Hong Kong schools have reopened after a six-day shutdown, but students and commuters faced transport disruptions as the last anti-government protesters remained holed up on a university campus, surrounded by police.
City officials tried to restore a sense of normality as primary and secondary school classes resumed. Workers began cleaning up debris blocking a major road tunnel, but it was unclear when it would reopen.
Officials warned protesters not to disrupt elections scheduled for the weekend.
A small group of protesters refused to leave Hong Kong Polytechnic University, the remnants of hundreds who took over the campus for several days. They will not leave because they would face arrest, and police have set up a cordon around the area to prevent anyone from escaping.

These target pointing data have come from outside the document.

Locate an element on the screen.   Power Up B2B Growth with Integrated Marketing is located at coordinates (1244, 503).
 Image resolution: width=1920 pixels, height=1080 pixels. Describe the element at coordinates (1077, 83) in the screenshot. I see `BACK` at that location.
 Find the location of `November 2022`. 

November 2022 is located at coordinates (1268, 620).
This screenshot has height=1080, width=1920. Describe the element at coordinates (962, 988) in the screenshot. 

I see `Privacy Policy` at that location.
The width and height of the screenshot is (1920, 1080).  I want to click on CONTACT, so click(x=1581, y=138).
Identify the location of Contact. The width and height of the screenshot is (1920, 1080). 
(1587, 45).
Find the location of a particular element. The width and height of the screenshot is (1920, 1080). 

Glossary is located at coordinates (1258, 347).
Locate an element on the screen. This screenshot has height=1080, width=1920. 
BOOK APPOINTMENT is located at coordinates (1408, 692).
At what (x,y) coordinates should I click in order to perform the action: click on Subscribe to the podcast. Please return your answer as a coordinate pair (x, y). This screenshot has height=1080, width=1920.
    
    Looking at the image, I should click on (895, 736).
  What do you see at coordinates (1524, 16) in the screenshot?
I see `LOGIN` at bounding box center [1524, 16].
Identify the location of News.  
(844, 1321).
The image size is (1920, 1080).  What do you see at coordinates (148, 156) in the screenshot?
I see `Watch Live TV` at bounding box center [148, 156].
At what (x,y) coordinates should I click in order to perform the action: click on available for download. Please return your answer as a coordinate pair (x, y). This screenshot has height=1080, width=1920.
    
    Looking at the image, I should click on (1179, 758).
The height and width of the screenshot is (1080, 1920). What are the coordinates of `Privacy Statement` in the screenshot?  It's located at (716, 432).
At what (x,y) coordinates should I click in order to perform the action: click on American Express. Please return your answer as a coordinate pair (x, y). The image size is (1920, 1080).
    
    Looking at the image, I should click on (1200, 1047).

Since a police siege of the campus began on Sunday, police have arrested 700 people who left to surrender, while 300 minors were allowed to go home but may still face prosecution, Chief Superintendent Ricky Ho told reporters.
Among those arrested were people involved in an apparent escape attempt through a sewer. Mr Ho said officers saw four people remove a manhole cover and lower a rope into the drain to help two others climb out. He said all were arrested but did not give further details.
It is unclear how many protesters remain on campus, but they appear to number fewer than 100. About two dozen scrounged through supplies in the cafeteria looking for food in the morning.
One protester, who spoke on condition of anonymity, remained adamant, saying: “I think if you go out and surrender, it just shows you agree with what the police and that government are doing or have given up the fight.”
Television footage showed long queues at some stations because of train delays. A few stations remained shut by damage from earlier protests.
A group of protesters, joined by pupils in uniform, blocked traffic at one junction. Others in the area argued with them, removing some of the metal barriers that protesters carried into the street.
Even as the latest violence wound down, a fundamental divide suggested the protests in the former British colony are far from over.
Office workers joined protesters at lunchtime in the central business district to show support for the movement, as they have every day since last week.
Hong Kong’s protests began in June over an extradition bill that would have allowed suspects to be sent to China to face trial. Opponents saw it as a threat to the “one country, two systems” framework that gives Hong Kong its relative autonomy.
The bill has been withdrawn, but protesters now demand fully democratic elections and an independent investigation into police actions in suppressing the protests. City leaders have rejected these demands and said violence must stop before meaningful dialogue can begin.